Arizona Traveler


Anne Smith is lovely, spirited, seventy, and English. She’s the proprietor of the Star Motel, off the main drag in Sedona, Arizona. The one-story fifteen unit Star, constructed in 1959, is painted peach with sage trim. There is a bench outside every room and a sign boasting, “Kitchenettes Available.” The Motel office is glass encased. Sliding glass doors off the office give entry to Ann’s residence. A spacious living room and stone fireplace are visible; an assortment of antique brass bells adorns the mantle. I resisted asking how long she had been in the States, thought it disrespectful to pry.

Once registered, she produced a map and yellow marker, “You’re here for Vortex Points, I gather.”

“No, but I’ve heard of them.”

“These magnetic energy points have become a ‘must see’ event,” her voice was non-critical. I asked if she’d felt the energy forces herself. She smiled and shook her head. “Haven’t felt one thing,” she confided eyebrows raised high, “but they are lovely to gaze upon.” I asked if she had a favorite. With the marker firmly in hand she circled a location on the map, “Bell Rock, but then I’ve always been partial to bells.”

Yellow marked map in hand, I motor past numerous signs hawking, “Vortex Info Here.” The beauty of Oak Creek Canyon’s red rock is unparalleled, topographies usually reserved for imaginations and clouds, ever-changing in shape and tone at the pleasure of the sun’s daily journey. The rusty crimson backdrop enhances the green tones of cedars, mesquite and sage with a 3-D effect. Bell Rock appears around a curve, a squat school bell shape, handle pointing skyward. I pull over and climb about a third of the way up the flared red sandstone base. I felt no significant magnetic pull or force, but the view of the valley was splendid magic.

The next day a woman selling t-shirts, dyed with red dirt from the canyon, told me six million people visit little Sedona annually. Too many people, I thought. I wanted it to be 1960, simple and quiet stayin’ at the brand new Star Motel, the red canyon all to myself. “Must have been nice in 1960,” I offer. She smiled and nodded, her eyes saying it all.

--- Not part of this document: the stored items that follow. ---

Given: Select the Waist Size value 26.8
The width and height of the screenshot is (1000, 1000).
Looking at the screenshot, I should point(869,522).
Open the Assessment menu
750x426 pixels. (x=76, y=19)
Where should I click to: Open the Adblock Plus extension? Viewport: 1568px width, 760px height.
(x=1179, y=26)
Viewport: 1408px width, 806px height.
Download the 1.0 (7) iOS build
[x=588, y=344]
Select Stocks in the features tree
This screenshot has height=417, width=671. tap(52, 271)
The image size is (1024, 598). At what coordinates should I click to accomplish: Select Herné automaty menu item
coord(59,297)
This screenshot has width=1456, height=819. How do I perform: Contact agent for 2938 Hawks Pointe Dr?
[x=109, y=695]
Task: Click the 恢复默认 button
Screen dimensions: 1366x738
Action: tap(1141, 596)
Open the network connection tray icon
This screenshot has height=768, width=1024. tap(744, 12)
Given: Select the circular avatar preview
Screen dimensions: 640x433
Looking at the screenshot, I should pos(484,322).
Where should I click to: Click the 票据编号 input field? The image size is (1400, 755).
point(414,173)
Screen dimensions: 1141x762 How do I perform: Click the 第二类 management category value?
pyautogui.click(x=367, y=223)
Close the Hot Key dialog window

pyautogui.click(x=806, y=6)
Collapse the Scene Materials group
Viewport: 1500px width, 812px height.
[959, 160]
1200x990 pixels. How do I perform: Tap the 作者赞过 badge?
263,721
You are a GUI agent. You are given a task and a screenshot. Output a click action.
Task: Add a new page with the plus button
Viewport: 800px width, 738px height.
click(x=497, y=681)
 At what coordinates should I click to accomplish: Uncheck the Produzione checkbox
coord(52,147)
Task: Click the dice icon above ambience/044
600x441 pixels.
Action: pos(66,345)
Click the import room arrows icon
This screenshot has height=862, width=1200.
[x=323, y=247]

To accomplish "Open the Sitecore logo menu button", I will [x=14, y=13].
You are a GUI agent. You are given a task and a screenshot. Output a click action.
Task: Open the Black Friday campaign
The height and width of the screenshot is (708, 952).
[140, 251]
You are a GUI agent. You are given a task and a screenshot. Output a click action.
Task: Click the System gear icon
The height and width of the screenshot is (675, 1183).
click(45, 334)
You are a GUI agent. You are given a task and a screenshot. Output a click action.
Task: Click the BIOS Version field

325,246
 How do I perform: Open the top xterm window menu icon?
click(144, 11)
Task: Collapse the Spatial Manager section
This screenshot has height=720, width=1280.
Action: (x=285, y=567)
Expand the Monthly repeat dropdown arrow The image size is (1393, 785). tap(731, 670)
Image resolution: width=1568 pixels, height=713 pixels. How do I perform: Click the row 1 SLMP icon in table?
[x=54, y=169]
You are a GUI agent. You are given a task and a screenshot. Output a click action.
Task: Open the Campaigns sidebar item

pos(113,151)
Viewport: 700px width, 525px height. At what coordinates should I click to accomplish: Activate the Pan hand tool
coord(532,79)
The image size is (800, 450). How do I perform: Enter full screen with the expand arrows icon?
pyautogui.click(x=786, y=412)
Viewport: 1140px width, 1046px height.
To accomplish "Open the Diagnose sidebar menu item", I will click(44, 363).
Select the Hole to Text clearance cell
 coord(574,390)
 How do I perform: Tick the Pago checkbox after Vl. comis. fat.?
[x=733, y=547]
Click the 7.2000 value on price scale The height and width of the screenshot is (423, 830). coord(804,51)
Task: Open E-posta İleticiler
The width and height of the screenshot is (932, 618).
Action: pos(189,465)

Over the mountain, beyond Jerome, I’m sippin’ a double espresso in Cafe St. Michael at the corner of Gurley and Montezuma in Prescott, Arizona. You can get espresso anywhere these days. It’s spelled Prescott, but pronounced Preskit. The Yavapai County Courthouse is visible on the square outside the window. High school buddy Gary Hardersen and I ate breakfast in a coffee shop down Montezuma Street back in July of 1966. We were teenagers, travelers and adventurers just passing through. Town was smaller then, six or seven thousand; past thirty-two thousand now and growing. Arizona’s first State Capitol, Prescott is the home of the “World’s Oldest Rodeo.” Fourth of July week, it’s cowboy heaven here.

The section of Montezuma that borders the courthouse square is referred to as Whiskey Row, once abundant with watering holes. In the middle of the block is The Palace, an old tin ceiling saloon. The proprietor calls himself Luke Short, but I doubt that’s was his real name. He’s dressed in genuine cowboy gear, right down to a pair of old six guns slung on his hips in a well worn rig. I nodded, “Howdy.” Eyeballin’ my broken down John B. Stetson he drawled, “Great hat, Mister.”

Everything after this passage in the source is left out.